Armani, otra vez salva a Gallardo del papelón

Por Luciano Datsira.

En otra noche vibrante y a pura pasión en la provincia de Mendoza, River Plate logró clasificar a los cuartos de final de la Copa Argentina, pero lo hizo como suele ocurrir últimamente: al filo del desastre. La figura excluyente volvió a ser Franco Armani, quien una vez más se puso el equipo al hombro y salvó a Marcelo Gallardo de un papelón que parecía inminente.

La sensación es inquietante: el Muñeco puede dirigir, organizar y poner nombres en la cancha, pero la seguridad del resultado sigue dependiendo de un solo hombre bajo los tres palos. Y no es un caso aislado.

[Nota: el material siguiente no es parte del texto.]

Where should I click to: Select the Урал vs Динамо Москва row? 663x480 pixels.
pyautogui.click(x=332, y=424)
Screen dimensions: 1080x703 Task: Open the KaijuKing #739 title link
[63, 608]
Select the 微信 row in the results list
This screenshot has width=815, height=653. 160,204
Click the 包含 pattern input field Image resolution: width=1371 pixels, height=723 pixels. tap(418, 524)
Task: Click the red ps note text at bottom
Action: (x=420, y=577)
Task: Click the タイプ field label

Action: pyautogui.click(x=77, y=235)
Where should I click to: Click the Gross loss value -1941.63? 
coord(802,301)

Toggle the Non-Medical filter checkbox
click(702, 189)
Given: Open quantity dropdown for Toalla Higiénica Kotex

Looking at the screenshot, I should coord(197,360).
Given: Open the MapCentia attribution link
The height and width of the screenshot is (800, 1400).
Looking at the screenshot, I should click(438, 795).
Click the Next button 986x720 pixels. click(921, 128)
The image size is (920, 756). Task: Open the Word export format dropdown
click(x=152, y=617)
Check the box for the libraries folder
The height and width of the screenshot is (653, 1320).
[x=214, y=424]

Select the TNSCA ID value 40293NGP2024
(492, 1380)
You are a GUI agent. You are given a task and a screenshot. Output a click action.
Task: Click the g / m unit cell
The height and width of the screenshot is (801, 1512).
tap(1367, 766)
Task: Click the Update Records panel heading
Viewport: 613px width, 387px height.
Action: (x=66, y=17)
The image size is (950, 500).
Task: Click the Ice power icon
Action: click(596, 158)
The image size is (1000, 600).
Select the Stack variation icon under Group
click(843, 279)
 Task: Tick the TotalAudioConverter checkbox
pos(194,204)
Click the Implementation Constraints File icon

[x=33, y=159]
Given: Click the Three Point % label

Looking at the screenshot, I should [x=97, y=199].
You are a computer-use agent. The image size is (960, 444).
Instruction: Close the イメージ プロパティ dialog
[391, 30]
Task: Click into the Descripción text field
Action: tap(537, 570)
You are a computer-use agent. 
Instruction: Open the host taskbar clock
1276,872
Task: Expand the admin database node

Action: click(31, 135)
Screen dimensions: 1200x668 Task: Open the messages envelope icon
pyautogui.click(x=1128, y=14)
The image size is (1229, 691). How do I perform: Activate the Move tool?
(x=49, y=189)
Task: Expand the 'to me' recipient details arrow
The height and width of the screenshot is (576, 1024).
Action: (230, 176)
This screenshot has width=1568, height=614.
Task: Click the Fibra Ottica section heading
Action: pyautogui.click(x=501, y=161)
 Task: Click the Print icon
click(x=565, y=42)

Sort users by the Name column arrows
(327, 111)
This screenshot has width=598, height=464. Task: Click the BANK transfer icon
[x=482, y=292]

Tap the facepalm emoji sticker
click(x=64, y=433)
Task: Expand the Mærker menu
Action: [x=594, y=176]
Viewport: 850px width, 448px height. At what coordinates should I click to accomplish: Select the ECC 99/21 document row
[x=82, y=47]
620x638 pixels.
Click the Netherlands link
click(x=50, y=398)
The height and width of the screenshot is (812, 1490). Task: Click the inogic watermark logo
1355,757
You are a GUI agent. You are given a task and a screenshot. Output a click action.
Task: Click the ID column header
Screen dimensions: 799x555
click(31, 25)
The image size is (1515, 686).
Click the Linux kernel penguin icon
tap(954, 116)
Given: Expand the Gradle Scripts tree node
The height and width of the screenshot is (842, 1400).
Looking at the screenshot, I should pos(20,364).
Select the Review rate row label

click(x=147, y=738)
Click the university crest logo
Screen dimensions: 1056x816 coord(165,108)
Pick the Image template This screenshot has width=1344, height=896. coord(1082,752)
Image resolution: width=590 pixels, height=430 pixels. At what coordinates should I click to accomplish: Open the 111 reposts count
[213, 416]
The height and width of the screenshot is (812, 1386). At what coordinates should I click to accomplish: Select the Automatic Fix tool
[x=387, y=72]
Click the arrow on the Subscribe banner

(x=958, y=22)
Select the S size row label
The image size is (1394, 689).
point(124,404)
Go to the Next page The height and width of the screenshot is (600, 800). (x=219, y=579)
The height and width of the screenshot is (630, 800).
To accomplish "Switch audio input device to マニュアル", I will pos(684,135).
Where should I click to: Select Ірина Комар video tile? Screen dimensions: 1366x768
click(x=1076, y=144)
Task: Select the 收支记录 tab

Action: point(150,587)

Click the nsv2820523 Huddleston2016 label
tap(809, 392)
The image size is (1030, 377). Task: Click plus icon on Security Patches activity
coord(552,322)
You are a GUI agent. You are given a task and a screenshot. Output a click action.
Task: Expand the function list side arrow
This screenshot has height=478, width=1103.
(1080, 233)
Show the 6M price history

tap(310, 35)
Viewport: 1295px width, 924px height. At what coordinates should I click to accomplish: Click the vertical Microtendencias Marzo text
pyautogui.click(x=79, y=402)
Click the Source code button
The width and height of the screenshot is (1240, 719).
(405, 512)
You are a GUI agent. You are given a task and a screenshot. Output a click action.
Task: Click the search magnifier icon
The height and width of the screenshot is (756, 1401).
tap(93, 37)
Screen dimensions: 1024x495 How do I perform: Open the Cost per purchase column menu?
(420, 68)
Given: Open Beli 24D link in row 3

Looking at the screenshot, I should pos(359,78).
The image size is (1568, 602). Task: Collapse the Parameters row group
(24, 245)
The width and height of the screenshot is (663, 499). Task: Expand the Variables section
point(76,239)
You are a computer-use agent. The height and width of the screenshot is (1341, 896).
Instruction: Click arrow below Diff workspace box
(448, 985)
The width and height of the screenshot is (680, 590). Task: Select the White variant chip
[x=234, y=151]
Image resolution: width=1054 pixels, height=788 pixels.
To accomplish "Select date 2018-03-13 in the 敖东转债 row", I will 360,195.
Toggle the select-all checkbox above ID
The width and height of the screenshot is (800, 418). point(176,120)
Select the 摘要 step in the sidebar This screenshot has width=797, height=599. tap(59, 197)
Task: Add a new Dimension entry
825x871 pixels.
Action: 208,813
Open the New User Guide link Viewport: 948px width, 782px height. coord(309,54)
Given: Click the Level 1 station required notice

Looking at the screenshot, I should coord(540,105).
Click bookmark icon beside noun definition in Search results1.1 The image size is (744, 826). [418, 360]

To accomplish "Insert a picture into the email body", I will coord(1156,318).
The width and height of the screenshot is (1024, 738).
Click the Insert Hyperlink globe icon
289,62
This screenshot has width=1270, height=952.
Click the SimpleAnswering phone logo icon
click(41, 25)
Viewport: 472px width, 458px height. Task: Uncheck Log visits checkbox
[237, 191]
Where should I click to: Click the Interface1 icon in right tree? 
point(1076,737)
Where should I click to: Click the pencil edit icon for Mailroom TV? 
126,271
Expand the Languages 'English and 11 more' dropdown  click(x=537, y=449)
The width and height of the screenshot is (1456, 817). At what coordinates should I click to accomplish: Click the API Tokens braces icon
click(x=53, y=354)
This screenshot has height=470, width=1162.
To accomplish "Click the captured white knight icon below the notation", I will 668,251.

Apenas una semana atrás, el Millonario avanzó en los octavos de la Libertadores 2025 ante Libertad de Paraguay, también por penales, y otra vez Armani se transformó en el héroe inesperado.

Mientras el equipo titubea, falla en la circulación y muestra ideas confusas, la moneda de los penales sigue cayendo a favor del Millonario, como si el azar quisiera compensar los desequilibrios de un River cada vez más errático.

Desde que Gallardo regresó al club a mediados del año pasado, los problemas de fondo se hicieron evidentes. Los fichajes millonarios llegan a raudales, a veces innecesarios o en posiciones donde ya hay superpoblación, y el resultado es un plantel desbalanceado. Entre tanta abundancia de nombres y poca coordinación, el equipo parece un rompecabezas armado a medias: piezas que no encajan, talento desperdiciado y una identidad futbolística cada vez más difusa.

El patrón se repite partido tras partido: defensa vulnerable, mediocampo lento y ataque previsible. Y cuando todo parece perdido, ahí aparece Armani, tapando lo que la táctica y los jugadores no pueden sostener.

Los resultados, en este contexto, se tornan ambiguos. Sí, River avanza y sigue vivo en todas las competiciones, pero cuando la victoria se reduce a milagros individuales o penales afortunados, el triunfo pierde parte de su brillo. La semana pasada en la Libertadores, la sensación fue la misma: avanzar sí, convencer nunca.

A eso se suma la evidente falta de equilibrio en el plantel. Algunos puestos están saturados, otros desguarnecidos. Los refuerzos millonarios no cumplen lo esperado, y los jóvenes talentos que podrían dar frescura y soluciones quedan marginados. Gallardo, que supo ser maestro en la gestión de planteles, hoy parece repetir errores que marcaron su salida anterior, con la diferencia de que ahora el margen de error lo sostiene la buena estrella de su arquero.

Al final, lo de anoche es un recordatorio contundente: Armani salva a Gallardo, y River sigue avanzando más por gracia que por méritos propios.